* _Work instruction_:
Output all of the data exactly as it appears, but leave out any pictures it contains.

Collected data entries

———

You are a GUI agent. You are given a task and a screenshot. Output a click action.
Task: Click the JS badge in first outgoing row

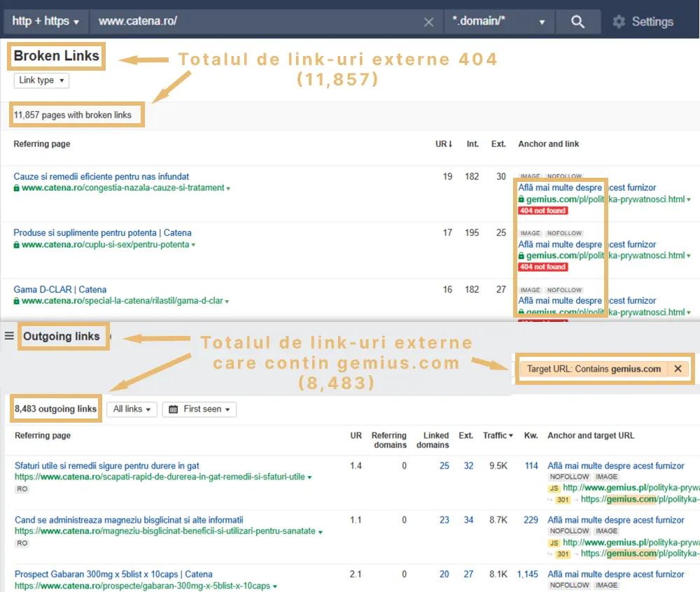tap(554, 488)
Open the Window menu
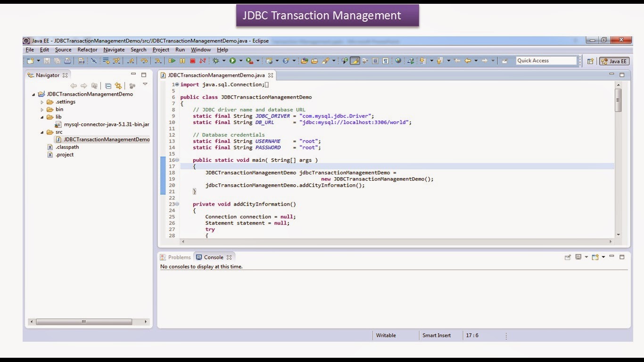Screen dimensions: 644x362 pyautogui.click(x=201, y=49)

———

* _Answer to this exercise_:
You are a GUI agent. You are given a task and a screenshot. Output a click action.
Task: Click the JS badge in first outgoing row

tap(554, 488)
Open the Window menu
Screen dimensions: 644x362 pyautogui.click(x=201, y=49)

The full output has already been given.